Using remote replication, disk drives can automatically be brought online. And the second servers do not need to be reconfigured because the network address of the primary server can be virtualised using Cisco's hot standby router protocol (HRRP) or the international standard virtual router redundancy protocol (VRRP). A router at the apparent network address of the primary server forwards traffic to its usual address until the server fails, but redirects traffic to the second server in the event of a failure.

Virtualisation technology, whether of the network or of storage, has provided users with much more resilient systems all round. In the event of storage failure, for example, traffic from the still-functioning servers is simply redirected to the back-up network storage without any interruption in service.

When SANs were first introduced - during the 1990s - they solved some continuity problems but created others. Remote backing up of SANs was initially difficult: many SANs are based on fibre channel networking rather than standard Ethernet-based networking; they also often require expensive and proprietary virtualisation software, even for local back ups, to create easily manageable back-up processes.

This, however, has become easier. The advent of the iSCSI protocol, which forgoes the fibre channel of traditional SANs in favour of Gigabit Ethernet, has made it as easy to push iSCSI-based SAN data out over a leased line as it is to push out data from attached storage. “You're better off deploying a SAN if you want to do remote back ups,” says Stephen Owens, EMEA product manager of Adaptec, a storage systems supplier. “It's easier, you get the benefits of separate storage - you don't impact the LAN - and you can deploy snapshotting, remote mirroring and storage virtualisation.”

Quantum's Hunt concurs, adding that iSCSI will go where fibre channel can't. “Fibre channel isn't designed for long distances, but Ethernet has an unlimited range,” he says.

Remote back-up solutions face a barrier that local solutions do not face, however: the speed of light. Once servers are further apart than roughly 16 kilometres, there are noticeable lags in communication between primary and secondary sites that can affect performance, as messages confirming arrival and requests for more data are passed back and forth. With many companies now worried about large scale terrorist or natural disasters, this problem has moved from theoretical to practical.

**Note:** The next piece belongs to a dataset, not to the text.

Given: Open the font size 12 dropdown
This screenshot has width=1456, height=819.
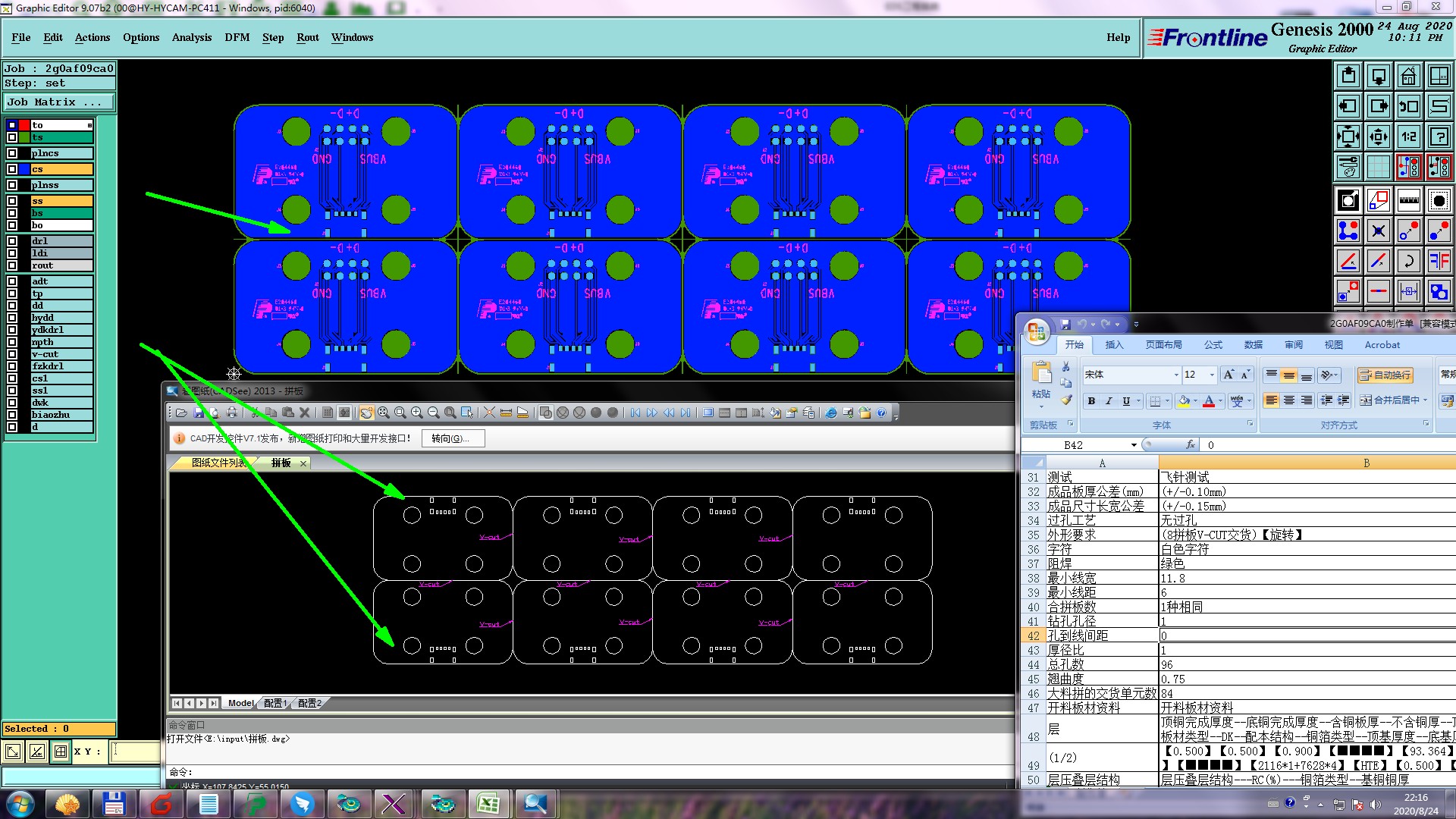Looking at the screenshot, I should tap(1212, 375).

Various storage firms claim to have overcome the problem, including EDS and Hitachi Data Systems. “We offer an asynchronous solution that can overcome the lag,” says John Hickman, business continuity manager, EMEA, HDS. Rather than write to both primary and secondary server simultaneously, asynchronous back up allows for lags of a few seconds before data is successfully written to the secondary server. “When we send out the data, we include metadata that specifies the order in which disk operations should be performed. The secondary server won't perform the writes until it knows it has received all the data.”

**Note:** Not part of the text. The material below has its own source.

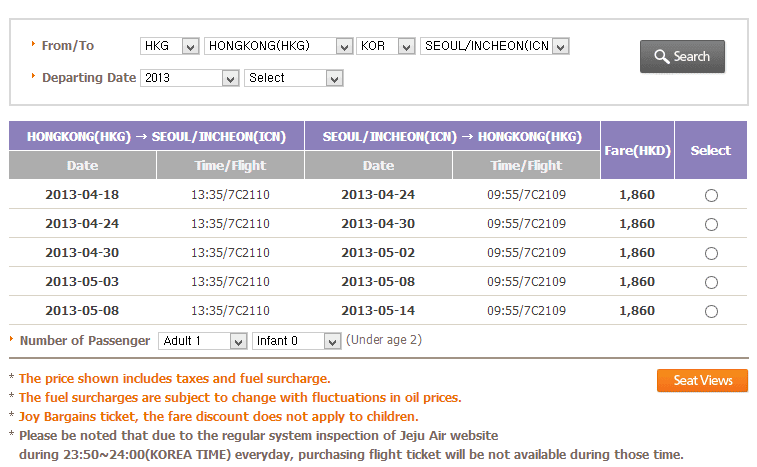
Task: Select fare radio for 2013-04-24 departure
Action: 711,224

This also prevents disk corruption in the secondary server, since it will hold off writing data that is broken off by a breakdown in the primary server.

“It is not uncommon for some organisations to synchronously mirror their data to a secondary site 10 kilometres away,” agrees Paul Hammond, director of solutions consulting at CNT.“ Some then back up asynchronously to a third site, which could be up to 100 kilometres away.